Task to complete :: With the records below as your source, retype each line exactly from the top down to the line that contains "[Facebook] (46, 1769)", and include that line.

Source records:
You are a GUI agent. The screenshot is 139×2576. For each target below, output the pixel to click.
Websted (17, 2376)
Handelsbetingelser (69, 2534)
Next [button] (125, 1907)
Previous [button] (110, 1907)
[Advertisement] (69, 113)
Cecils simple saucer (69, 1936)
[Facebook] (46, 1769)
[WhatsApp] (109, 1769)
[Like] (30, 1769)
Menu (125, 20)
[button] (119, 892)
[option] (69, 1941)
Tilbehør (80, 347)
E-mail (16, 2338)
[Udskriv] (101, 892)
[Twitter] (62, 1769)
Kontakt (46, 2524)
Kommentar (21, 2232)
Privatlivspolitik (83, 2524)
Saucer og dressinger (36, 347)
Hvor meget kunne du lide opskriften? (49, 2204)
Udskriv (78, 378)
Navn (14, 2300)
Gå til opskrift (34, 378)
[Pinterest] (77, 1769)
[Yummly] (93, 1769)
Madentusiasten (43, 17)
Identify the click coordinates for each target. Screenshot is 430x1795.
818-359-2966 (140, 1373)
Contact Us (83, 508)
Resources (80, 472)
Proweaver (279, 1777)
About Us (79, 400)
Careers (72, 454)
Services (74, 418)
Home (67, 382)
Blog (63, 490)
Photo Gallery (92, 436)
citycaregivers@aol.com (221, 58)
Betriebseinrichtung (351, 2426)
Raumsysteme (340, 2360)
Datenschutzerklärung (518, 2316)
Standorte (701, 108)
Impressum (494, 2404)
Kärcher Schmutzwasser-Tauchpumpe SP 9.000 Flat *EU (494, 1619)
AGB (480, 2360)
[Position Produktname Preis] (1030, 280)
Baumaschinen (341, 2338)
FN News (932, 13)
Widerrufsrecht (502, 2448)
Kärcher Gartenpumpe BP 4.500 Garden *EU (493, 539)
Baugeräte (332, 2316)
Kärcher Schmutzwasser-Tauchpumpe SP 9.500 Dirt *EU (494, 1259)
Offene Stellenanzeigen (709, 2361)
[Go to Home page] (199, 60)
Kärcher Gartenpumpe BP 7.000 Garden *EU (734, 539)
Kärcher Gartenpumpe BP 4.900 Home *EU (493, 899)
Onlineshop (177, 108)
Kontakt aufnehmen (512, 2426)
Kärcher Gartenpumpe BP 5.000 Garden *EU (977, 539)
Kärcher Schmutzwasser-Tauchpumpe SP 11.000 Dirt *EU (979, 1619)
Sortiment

Response to this exercise ::
You are a GUI agent. The screenshot is 139×2576. For each target below, output the pixel to click.
Websted (17, 2376)
Handelsbetingelser (69, 2534)
Next [button] (125, 1907)
Previous [button] (110, 1907)
[Advertisement] (69, 113)
Cecils simple saucer (69, 1936)
[Facebook] (46, 1769)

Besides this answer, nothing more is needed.